Address reprint requests to Dr Safi, Department of Cardiothoracic and Vascular Surgery, UTH Medical Center, 6410 Fannin St, Suite 450, Houston, TX 77030
e-mail: hazim.i.safi{at}uth.tmc.edu

Presented at the Forty-seventh Annual Meeting of the Southern Thoracic Surgical Association, Marco Island, FL, Nov 9–11, 2000.

Background. Neurologic deficit (paraplegia or paraparesis) remains a significant morbidity in the repair of descending thoracic aortic aneurysm.

Methods. Between February 1991 and February 2000, we operated on 182 patients for descending thoracic aortic aneurysm.

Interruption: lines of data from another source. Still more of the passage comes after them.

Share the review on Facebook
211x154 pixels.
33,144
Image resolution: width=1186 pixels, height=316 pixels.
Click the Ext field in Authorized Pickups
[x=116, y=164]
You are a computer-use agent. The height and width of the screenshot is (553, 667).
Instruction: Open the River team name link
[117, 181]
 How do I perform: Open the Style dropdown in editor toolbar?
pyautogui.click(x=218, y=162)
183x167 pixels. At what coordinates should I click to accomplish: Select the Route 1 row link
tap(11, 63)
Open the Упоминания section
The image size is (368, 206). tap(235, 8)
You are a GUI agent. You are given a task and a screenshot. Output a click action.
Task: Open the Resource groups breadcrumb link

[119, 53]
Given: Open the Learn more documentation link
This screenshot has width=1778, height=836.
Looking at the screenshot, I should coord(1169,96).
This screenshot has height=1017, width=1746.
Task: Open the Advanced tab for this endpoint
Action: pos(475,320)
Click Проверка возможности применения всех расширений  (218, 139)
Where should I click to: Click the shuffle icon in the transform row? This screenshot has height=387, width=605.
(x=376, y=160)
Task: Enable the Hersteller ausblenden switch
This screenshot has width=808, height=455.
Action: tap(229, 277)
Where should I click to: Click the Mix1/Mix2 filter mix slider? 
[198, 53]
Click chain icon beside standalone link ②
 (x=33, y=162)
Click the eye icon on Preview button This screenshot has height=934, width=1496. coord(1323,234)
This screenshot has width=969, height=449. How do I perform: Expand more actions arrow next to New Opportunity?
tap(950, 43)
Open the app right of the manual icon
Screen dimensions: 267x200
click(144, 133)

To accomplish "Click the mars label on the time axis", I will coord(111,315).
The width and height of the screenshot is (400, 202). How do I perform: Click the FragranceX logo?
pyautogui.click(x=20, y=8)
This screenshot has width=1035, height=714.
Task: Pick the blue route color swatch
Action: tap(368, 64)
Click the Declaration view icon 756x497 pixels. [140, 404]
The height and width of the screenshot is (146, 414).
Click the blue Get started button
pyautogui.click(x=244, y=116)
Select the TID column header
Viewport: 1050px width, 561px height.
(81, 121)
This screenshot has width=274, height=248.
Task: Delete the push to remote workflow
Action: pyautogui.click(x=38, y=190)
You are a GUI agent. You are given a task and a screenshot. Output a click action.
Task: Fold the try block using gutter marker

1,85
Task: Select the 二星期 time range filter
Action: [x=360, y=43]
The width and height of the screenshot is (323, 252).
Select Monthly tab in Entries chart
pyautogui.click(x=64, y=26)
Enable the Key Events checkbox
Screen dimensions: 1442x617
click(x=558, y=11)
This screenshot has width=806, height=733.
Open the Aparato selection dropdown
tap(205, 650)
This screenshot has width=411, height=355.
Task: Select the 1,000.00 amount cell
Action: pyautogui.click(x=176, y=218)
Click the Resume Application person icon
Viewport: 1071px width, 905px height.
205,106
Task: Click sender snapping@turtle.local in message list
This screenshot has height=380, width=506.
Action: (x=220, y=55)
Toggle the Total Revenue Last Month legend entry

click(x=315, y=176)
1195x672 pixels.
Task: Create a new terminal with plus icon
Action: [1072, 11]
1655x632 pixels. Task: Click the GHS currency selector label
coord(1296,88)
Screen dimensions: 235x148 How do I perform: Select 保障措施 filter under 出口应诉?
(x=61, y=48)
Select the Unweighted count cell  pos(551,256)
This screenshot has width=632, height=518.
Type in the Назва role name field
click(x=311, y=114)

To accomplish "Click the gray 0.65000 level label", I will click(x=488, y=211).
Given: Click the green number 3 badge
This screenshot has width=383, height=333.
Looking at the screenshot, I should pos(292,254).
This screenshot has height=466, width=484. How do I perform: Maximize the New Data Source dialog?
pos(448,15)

For the purpose of this study—to identify the impact of the combined adjuncts distal aortic perfusion and cerebrospinal fluid (CSF) drainage on neurologic outcome—we selected the 148 of 182 nonemergent patients who had received conventional treatment (simple cross-clamping with or without adjuncts). The mean patient age was 61 years, and 49 of the 148 (33%) patients were women. Nine of the 148 patients (6%) had acute type B dissections. We compared the results of 105 of the 148 patients (71%) who received the combined adjuncts of CSF drainage and distal aortic perfusion with the remaining 43 (29%) patients who underwent repair using the simple cross-clamp with or without the addition of a single adjunct.

Results. Overall 30-day mortality was 13 of 148 patients (8.8%). Overall early neurologic deficit was 4 of 148 (2.7%): 1 of 105 (0.9%) patients who had received distal aortic perfusion and CSF drainage, versus 3 of 43 (7%) in all other patients (p < 0.04).

Conclusions. In our practice the use of the combined adjuncts of CSF drainage and distal aortic perfusion has all but eliminated the incidence of immediate postoperative neurologic deficit in nonemergent patients with aneurysms of the descending thoracic aorta.